◆ Problem requirements: Only a number is expected in reply: the count of lines below where the word "will" occurs.
*** Opening of Given records ***
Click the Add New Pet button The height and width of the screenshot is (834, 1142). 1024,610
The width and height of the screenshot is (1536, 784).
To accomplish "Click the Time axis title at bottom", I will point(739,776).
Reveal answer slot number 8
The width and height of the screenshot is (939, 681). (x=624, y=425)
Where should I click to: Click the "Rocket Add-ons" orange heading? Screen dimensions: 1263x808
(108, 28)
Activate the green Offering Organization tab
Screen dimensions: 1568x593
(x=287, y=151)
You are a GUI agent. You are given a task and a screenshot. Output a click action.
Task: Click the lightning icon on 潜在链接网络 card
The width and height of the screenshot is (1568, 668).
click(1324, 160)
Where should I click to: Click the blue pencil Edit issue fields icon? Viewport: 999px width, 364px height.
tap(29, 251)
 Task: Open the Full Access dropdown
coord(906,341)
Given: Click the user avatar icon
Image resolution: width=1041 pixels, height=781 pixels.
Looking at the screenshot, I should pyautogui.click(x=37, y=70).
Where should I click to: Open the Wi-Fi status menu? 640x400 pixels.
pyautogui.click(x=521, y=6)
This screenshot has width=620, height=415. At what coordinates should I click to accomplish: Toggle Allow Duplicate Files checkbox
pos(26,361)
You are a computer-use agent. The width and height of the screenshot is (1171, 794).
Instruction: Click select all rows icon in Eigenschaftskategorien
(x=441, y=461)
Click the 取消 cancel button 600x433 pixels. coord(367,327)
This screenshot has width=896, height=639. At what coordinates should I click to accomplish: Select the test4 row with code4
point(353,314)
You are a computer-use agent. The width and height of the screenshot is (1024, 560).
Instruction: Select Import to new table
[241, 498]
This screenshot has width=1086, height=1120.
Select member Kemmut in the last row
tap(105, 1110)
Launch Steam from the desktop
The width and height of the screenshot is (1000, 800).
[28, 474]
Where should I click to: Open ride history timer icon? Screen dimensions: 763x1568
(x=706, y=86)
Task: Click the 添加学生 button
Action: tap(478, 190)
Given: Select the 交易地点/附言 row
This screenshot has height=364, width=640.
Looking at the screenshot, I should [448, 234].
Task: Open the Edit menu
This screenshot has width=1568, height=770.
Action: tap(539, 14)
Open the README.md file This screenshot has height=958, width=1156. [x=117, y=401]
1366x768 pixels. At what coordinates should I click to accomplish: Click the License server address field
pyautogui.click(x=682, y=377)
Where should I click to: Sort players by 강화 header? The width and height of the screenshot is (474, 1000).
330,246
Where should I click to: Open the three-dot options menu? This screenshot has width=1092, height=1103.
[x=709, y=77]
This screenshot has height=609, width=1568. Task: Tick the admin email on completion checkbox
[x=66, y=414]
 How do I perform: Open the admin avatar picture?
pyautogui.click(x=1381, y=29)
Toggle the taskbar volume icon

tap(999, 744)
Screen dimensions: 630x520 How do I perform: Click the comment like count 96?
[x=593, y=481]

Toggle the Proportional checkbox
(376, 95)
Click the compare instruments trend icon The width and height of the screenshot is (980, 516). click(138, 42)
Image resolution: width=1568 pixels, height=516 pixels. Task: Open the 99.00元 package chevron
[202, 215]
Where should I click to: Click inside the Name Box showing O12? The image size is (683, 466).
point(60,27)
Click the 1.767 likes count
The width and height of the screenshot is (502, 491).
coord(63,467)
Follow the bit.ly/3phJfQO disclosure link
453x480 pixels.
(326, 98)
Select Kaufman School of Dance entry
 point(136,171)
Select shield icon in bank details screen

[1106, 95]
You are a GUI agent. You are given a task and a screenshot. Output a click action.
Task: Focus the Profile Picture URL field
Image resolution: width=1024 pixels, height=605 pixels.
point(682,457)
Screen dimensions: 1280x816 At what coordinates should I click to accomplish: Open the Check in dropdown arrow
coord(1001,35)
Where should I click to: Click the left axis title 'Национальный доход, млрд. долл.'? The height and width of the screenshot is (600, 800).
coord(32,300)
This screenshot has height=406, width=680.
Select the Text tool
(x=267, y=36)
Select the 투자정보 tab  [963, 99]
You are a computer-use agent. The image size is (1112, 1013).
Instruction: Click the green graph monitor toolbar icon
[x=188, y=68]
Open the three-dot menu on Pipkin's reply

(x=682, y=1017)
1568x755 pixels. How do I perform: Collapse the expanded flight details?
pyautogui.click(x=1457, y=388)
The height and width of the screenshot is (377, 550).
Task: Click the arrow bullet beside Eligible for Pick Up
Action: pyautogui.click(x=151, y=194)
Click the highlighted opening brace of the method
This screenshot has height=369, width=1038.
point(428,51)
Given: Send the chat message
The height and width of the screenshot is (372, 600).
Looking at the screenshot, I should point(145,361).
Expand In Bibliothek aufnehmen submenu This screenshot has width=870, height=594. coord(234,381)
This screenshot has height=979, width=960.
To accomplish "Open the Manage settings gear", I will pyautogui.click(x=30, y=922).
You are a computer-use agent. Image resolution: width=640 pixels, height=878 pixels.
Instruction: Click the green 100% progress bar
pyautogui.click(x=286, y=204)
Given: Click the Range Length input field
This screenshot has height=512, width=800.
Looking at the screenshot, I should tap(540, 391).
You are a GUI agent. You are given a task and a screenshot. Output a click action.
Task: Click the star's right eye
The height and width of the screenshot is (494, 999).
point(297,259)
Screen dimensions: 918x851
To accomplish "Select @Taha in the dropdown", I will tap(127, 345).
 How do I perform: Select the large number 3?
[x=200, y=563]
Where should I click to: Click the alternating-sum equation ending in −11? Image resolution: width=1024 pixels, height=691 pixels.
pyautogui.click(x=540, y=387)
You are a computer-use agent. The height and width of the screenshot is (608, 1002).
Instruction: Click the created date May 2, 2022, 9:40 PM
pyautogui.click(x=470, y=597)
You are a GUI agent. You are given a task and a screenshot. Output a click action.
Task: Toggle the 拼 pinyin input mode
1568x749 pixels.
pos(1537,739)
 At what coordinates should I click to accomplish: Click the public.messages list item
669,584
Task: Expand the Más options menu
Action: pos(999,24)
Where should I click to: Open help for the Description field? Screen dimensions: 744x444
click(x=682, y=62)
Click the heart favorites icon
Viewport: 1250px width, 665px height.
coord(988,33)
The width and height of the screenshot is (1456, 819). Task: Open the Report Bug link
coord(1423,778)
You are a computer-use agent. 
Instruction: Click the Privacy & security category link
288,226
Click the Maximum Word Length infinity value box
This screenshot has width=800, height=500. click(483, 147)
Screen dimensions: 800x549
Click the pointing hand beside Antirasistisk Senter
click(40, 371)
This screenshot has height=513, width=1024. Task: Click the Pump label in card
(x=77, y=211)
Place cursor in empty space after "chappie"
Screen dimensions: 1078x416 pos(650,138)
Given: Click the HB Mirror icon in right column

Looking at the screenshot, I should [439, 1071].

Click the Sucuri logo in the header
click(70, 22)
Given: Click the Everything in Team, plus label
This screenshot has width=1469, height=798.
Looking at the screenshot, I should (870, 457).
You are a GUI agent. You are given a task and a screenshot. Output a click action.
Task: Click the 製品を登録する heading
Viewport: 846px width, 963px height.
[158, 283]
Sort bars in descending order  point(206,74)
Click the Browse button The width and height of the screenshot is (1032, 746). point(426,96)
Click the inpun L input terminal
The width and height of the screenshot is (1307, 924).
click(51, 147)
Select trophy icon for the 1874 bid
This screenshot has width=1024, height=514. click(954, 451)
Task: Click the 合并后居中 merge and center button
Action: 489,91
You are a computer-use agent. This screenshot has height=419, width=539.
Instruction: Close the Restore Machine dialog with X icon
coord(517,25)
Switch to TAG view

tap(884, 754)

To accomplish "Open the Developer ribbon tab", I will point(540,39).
*** Close of Given records ***
◆ Response to this task: 4